§ Instructions for the task: The records below must be copied in full, exactly as they read.

(Supplied information)

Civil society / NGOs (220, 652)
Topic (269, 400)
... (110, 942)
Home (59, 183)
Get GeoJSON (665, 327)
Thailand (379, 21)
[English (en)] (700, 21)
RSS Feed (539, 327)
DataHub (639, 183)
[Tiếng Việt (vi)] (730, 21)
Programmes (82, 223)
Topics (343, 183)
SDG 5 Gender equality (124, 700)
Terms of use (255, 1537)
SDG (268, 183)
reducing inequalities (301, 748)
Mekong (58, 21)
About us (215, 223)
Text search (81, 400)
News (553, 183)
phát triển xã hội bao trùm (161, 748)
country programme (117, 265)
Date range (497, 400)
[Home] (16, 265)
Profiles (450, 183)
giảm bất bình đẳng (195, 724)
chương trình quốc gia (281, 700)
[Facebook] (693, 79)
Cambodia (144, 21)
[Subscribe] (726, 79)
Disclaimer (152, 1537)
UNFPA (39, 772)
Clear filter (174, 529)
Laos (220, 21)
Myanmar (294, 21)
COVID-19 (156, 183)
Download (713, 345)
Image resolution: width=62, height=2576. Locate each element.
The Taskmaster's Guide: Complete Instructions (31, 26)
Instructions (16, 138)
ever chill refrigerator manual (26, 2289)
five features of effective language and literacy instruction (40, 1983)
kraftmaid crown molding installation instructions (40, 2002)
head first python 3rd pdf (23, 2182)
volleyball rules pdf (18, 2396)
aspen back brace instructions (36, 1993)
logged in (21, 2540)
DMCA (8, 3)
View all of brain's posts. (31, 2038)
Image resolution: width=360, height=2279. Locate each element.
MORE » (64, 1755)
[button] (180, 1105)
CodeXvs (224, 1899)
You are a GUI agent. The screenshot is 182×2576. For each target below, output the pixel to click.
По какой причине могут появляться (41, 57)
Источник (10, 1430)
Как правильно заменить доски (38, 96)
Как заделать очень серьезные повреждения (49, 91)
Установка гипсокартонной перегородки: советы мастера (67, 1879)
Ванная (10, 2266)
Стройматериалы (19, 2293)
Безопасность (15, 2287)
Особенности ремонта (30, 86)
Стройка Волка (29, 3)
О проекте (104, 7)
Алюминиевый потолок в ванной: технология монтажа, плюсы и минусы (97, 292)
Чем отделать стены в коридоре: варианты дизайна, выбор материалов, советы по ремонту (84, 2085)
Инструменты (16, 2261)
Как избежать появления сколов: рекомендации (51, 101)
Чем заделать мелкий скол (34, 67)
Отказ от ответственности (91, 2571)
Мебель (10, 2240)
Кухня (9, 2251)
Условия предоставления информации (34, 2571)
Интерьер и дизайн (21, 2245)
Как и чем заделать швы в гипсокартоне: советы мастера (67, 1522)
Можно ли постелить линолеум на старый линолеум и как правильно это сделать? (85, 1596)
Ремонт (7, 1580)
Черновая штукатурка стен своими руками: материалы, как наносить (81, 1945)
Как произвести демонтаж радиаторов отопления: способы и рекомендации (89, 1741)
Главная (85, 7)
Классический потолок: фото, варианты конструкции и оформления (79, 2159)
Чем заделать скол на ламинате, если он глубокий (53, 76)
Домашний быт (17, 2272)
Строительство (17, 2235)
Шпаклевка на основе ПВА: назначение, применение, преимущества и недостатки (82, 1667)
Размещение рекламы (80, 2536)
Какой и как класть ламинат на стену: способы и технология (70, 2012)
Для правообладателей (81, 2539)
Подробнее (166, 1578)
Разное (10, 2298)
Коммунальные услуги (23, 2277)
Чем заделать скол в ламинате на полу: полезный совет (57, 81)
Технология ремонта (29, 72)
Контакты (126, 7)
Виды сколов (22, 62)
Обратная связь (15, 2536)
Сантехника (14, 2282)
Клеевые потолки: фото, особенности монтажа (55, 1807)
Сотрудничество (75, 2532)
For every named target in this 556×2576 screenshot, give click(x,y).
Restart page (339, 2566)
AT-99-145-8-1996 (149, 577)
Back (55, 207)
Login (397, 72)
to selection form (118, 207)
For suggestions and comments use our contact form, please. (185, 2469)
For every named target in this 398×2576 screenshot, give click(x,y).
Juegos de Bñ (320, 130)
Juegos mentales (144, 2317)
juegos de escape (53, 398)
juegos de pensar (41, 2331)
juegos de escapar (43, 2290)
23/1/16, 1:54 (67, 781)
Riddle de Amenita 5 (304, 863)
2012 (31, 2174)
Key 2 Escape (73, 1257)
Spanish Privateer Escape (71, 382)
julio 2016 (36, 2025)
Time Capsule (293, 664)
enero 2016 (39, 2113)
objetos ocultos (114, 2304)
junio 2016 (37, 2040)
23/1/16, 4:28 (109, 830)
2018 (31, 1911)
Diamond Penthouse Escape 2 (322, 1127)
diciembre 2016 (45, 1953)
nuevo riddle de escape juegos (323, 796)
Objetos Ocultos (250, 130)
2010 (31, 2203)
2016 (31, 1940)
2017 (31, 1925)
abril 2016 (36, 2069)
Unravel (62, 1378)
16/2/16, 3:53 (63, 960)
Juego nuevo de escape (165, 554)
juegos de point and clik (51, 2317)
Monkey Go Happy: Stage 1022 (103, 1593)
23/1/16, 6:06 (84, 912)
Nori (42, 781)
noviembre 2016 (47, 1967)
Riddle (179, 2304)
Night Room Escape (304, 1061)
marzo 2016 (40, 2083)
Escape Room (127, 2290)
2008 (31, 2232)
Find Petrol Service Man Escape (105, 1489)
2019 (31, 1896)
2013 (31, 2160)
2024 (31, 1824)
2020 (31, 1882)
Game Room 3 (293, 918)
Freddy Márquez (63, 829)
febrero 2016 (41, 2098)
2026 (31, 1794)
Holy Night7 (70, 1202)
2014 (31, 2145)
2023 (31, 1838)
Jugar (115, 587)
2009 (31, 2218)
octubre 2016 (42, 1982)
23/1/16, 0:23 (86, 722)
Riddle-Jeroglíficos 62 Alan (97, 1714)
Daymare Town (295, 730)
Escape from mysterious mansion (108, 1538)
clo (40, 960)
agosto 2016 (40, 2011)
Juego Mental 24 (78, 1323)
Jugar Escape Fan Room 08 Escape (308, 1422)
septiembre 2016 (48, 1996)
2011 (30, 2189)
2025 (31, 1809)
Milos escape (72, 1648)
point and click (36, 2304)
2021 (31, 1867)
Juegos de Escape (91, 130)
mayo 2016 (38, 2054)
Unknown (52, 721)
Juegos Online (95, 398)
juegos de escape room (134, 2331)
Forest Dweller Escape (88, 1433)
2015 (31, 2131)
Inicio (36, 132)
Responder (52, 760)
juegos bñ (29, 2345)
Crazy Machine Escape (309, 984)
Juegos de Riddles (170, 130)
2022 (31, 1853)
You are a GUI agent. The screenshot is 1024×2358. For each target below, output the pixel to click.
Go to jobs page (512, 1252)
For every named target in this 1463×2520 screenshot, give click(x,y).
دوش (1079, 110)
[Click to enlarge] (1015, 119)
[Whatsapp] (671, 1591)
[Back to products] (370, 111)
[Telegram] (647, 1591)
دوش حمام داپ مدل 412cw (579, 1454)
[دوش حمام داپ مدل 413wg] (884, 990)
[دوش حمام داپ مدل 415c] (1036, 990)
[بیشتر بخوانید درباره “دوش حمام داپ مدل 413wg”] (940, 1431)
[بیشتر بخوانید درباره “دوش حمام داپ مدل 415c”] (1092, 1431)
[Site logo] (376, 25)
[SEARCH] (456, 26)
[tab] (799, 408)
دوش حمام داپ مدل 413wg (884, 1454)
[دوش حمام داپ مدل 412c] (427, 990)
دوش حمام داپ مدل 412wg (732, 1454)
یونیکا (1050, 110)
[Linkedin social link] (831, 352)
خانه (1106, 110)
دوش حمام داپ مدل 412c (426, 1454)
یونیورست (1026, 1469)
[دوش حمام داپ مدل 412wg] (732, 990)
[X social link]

(End Supplied information)

§ Answer space:
Civil society / NGOs (220, 652)
Topic (269, 400)
... (110, 942)
Home (59, 183)
Get GeoJSON (665, 327)
Thailand (379, 21)
[English (en)] (700, 21)
RSS Feed (539, 327)
DataHub (639, 183)
[Tiếng Việt (vi)] (730, 21)
Programmes (82, 223)
Topics (343, 183)
SDG 5 Gender equality (124, 700)
Terms of use (255, 1537)
SDG (268, 183)
reducing inequalities (301, 748)
Mekong (58, 21)
About us (215, 223)
Text search (81, 400)
News (553, 183)
phát triển xã hội bao trùm (161, 748)
country programme (117, 265)
Date range (497, 400)
[Home] (16, 265)
Profiles (450, 183)
giảm bất bình đẳng (195, 724)
chương trình quốc gia (281, 700)
[Facebook] (693, 79)
Cambodia (144, 21)
[Subscribe] (726, 79)
Disclaimer (152, 1537)
UNFPA (39, 772)
Clear filter (174, 529)
Laos (220, 21)
Myanmar (294, 21)
COVID-19 (156, 183)
Download (713, 345)
Image resolution: width=62, height=2576. Locate each element.
The Taskmaster's Guide: Complete Instructions (31, 26)
Instructions (16, 138)
ever chill refrigerator manual (26, 2289)
five features of effective language and literacy instruction (40, 1983)
kraftmaid crown molding installation instructions (40, 2002)
head first python 3rd pdf (23, 2182)
volleyball rules pdf (18, 2396)
aspen back brace instructions (36, 1993)
logged in (21, 2540)
DMCA (8, 3)
View all of brain's posts. (31, 2038)
Image resolution: width=360, height=2279. Locate each element.
MORE » (64, 1755)
[button] (180, 1105)
CodeXvs (224, 1899)
You are a GUI agent. The screenshot is 182×2576. For each target below, output the pixel to click.
По какой причине могут появляться (41, 57)
Источник (10, 1430)
Как правильно заменить доски (38, 96)
Как заделать очень серьезные повреждения (49, 91)
Установка гипсокартонной перегородки: советы мастера (67, 1879)
Ванная (10, 2266)
Стройматериалы (19, 2293)
Безопасность (15, 2287)
Особенности ремонта (30, 86)
Стройка Волка (29, 3)
О проекте (104, 7)
Алюминиевый потолок в ванной: технология монтажа, плюсы и минусы (97, 292)
Чем отделать стены в коридоре: варианты дизайна, выбор материалов, советы по ремонту (84, 2085)
Инструменты (16, 2261)
Как избежать появления сколов: рекомендации (51, 101)
Чем заделать мелкий скол (34, 67)
Отказ от ответственности (91, 2571)
Мебель (10, 2240)
Кухня (9, 2251)
Условия предоставления информации (34, 2571)
Интерьер и дизайн (21, 2245)
Как и чем заделать швы в гипсокартоне: советы мастера (67, 1522)
Можно ли постелить линолеум на старый линолеум и как правильно это сделать? (85, 1596)
Ремонт (7, 1580)
Черновая штукатурка стен своими руками: материалы, как наносить (81, 1945)
Как произвести демонтаж радиаторов отопления: способы и рекомендации (89, 1741)
Главная (85, 7)
Классический потолок: фото, варианты конструкции и оформления (79, 2159)
Чем заделать скол на ламинате, если он глубокий (53, 76)
Домашний быт (17, 2272)
Строительство (17, 2235)
Шпаклевка на основе ПВА: назначение, применение, преимущества и недостатки (82, 1667)
Размещение рекламы (80, 2536)
Какой и как класть ламинат на стену: способы и технология (70, 2012)
Для правообладателей (81, 2539)
Подробнее (166, 1578)
Разное (10, 2298)
Коммунальные услуги (23, 2277)
Чем заделать скол в ламинате на полу: полезный совет (57, 81)
Технология ремонта (29, 72)
Контакты (126, 7)
Виды сколов (22, 62)
Обратная связь (15, 2536)
Сантехника (14, 2282)
Клеевые потолки: фото, особенности монтажа (55, 1807)
Сотрудничество (75, 2532)
For every named target in this 556×2576 screenshot, give click(x,y).
Restart page (339, 2566)
AT-99-145-8-1996 (149, 577)
Back (55, 207)
Login (397, 72)
to selection form (118, 207)
For suggestions and comments use our contact form, please. (185, 2469)
For every named target in this 398×2576 screenshot, give click(x,y).
Juegos de Bñ (320, 130)
Juegos mentales (144, 2317)
juegos de escape (53, 398)
juegos de pensar (41, 2331)
juegos de escapar (43, 2290)
23/1/16, 1:54 (67, 781)
Riddle de Amenita 5 (304, 863)
2012 (31, 2174)
Key 2 Escape (73, 1257)
Spanish Privateer Escape (71, 382)
julio 2016 (36, 2025)
Time Capsule (293, 664)
enero 2016 (39, 2113)
objetos ocultos (114, 2304)
junio 2016 (37, 2040)
23/1/16, 4:28 (109, 830)
2018 (31, 1911)
Diamond Penthouse Escape 2 (322, 1127)
diciembre 2016 (45, 1953)
nuevo riddle de escape juegos (323, 796)
Objetos Ocultos (250, 130)
2010 (31, 2203)
2016 (31, 1940)
2017 (31, 1925)
abril 2016 (36, 2069)
Unravel (62, 1378)
16/2/16, 3:53 (63, 960)
Juego nuevo de escape (165, 554)
juegos de point and clik (51, 2317)
Monkey Go Happy: Stage 1022 (103, 1593)
23/1/16, 6:06 (84, 912)
Nori (42, 781)
noviembre 2016 (47, 1967)
Riddle (179, 2304)
Night Room Escape (304, 1061)
marzo 2016 (40, 2083)
Escape Room (127, 2290)
2008 (31, 2232)
Find Petrol Service Man Escape (105, 1489)
2019 (31, 1896)
2013 (31, 2160)
2024 (31, 1824)
2020 (31, 1882)
Game Room 3 (293, 918)
Freddy Márquez (63, 829)
febrero 2016 (41, 2098)
2026 (31, 1794)
Holy Night7 (70, 1202)
2014 (31, 2145)
2023 (31, 1838)
Jugar (115, 587)
2009 (31, 2218)
octubre 2016 (42, 1982)
23/1/16, 0:23 (86, 722)
Riddle-Jeroglíficos 62 Alan (97, 1714)
Daymare Town (295, 730)
Escape from mysterious mansion (108, 1538)
clo (40, 960)
agosto 2016 (40, 2011)
Juego Mental 24 (78, 1323)
Jugar Escape Fan Room 08 Escape (308, 1422)
septiembre 2016 (48, 1996)
2011 (30, 2189)
2025 (31, 1809)
Milos escape (72, 1648)
point and click (36, 2304)
2021 (31, 1867)
Juegos de Escape (91, 130)
mayo 2016 (38, 2054)
Unknown (52, 721)
Juegos Online (95, 398)
juegos de escape room (134, 2331)
Forest Dweller Escape (88, 1433)
2015 (31, 2131)
Inicio (36, 132)
Responder (52, 760)
juegos bñ (29, 2345)
Crazy Machine Escape (309, 984)
Juegos de Riddles (170, 130)
2022 (31, 1853)
You are a GUI agent. The screenshot is 1024×2358. For each target below, output the pixel to click.
Go to jobs page (512, 1252)
For every named target in this 1463×2520 screenshot, give click(x,y).
دوش (1079, 110)
[Click to enlarge] (1015, 119)
[Whatsapp] (671, 1591)
[Back to products] (370, 111)
[Telegram] (647, 1591)
دوش حمام داپ مدل 412cw (579, 1454)
[دوش حمام داپ مدل 413wg] (884, 990)
[دوش حمام داپ مدل 415c] (1036, 990)
[بیشتر بخوانید درباره “دوش حمام داپ مدل 413wg”] (940, 1431)
[بیشتر بخوانید درباره “دوش حمام داپ مدل 415c”] (1092, 1431)
[Site logo] (376, 25)
[SEARCH] (456, 26)
[tab] (799, 408)
دوش حمام داپ مدل 413wg (884, 1454)
[دوش حمام داپ مدل 412c] (427, 990)
دوش حمام داپ مدل 412wg (732, 1454)
یونیکا (1050, 110)
[Linkedin social link] (831, 352)
خانه (1106, 110)
دوش حمام داپ مدل 412c (426, 1454)
یونیورست (1026, 1469)
[دوش حمام داپ مدل 412wg] (732, 990)
[X social link]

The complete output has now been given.